Copy number variation

Fresh leaves of plants were harvested and freeze-dried for 48 h prior to genomic DNA extraction using a CTAB-based protocol. DNA concentrations were measured using Qubit dsDNA assay. Droplet-Digital PCR (ddPCR) was used for detection of copy number. Primers for ddPCR include Actin (AK365182) for normalization: forward 5′-TTTGGTGCTAGCGTGGGG-3′ and reverse 5′-AGCAAGTACTAGGGGCCGA-3′, Mla8: forward 5′-GCCGTGTATAGCAGAAGGTG-3′ and reverse 5′-CTGCTACATACCTCGAGAGCA-3′, and Mla7 forward 5′-TCTGGCCATGCAGAAGCC-3′ reverse 5′-CCAGACACGAGCAACCGT-3′. The Mla7 primers are identical to Mla13 (CI 161555) and RGH1 in SusPtrit and were used for amplification of these genes. PCR reactions contained 10 µL of QX200 ddPCR EvaGreen Supermix (Bio-Rad Laboratories), 100 nM of each primer, 15 ng of genomic DNA, 4 units of HindIII restriction enzyme, and distilled water to a volume of 20 µL. PCR mixtures were separated into droplets by a Bio-Rad QX200 Droplet Generator. PCR amplification was performed in a Bio-Rad C1000 Thermal Cycler with the following PCR conditions: 95 °C for 7 min, 40 cycles of 30 s at 94 °C, 30 s at 58 °C and 60 s at 72 °C, followed by signal stabilization steps at 4 °C for 5 min and 90 °C for 5 min.

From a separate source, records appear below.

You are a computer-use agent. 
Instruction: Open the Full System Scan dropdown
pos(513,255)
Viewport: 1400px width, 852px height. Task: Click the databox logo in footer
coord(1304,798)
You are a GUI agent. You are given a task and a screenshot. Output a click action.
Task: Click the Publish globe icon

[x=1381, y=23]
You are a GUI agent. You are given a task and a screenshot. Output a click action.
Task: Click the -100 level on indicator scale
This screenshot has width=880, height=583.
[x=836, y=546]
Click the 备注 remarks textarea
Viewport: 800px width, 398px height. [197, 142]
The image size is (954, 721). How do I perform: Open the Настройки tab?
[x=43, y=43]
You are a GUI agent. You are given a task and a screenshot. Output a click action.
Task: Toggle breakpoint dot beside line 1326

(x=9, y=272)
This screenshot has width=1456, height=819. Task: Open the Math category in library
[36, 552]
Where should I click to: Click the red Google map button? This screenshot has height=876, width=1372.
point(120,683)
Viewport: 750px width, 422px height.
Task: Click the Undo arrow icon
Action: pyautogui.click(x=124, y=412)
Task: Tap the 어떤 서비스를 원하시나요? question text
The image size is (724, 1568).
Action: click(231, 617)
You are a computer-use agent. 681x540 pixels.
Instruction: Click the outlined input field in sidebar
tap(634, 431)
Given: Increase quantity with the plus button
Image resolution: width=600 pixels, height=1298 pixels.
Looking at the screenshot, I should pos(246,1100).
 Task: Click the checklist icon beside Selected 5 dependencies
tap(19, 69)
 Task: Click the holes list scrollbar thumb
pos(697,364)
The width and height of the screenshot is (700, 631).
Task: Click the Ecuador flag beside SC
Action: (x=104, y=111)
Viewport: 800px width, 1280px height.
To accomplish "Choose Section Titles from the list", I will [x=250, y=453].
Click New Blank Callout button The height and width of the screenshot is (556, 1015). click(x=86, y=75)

After PCR amplification droplets were analyzed using a Bio-Rad QX200 Droplet Reader with Bio-Rad QuantaSoft software version 1.4. The ratio of positive to total droplets of the target gene was normalized to actin. Three biological replicates were used by independently extracting gDNA from different plants. Copy number variation in transgenic plants carrying Mla1, Mla6, and Mla8 was determined by iDna Genetics (Norwich, UK) by quantitative real time PCR using the selectable marker gene hyg similar to the approach by Bartlett et al.106.

Reporting summary

Further information on research design is available in the Nature Research Reporting Summary linked to this article.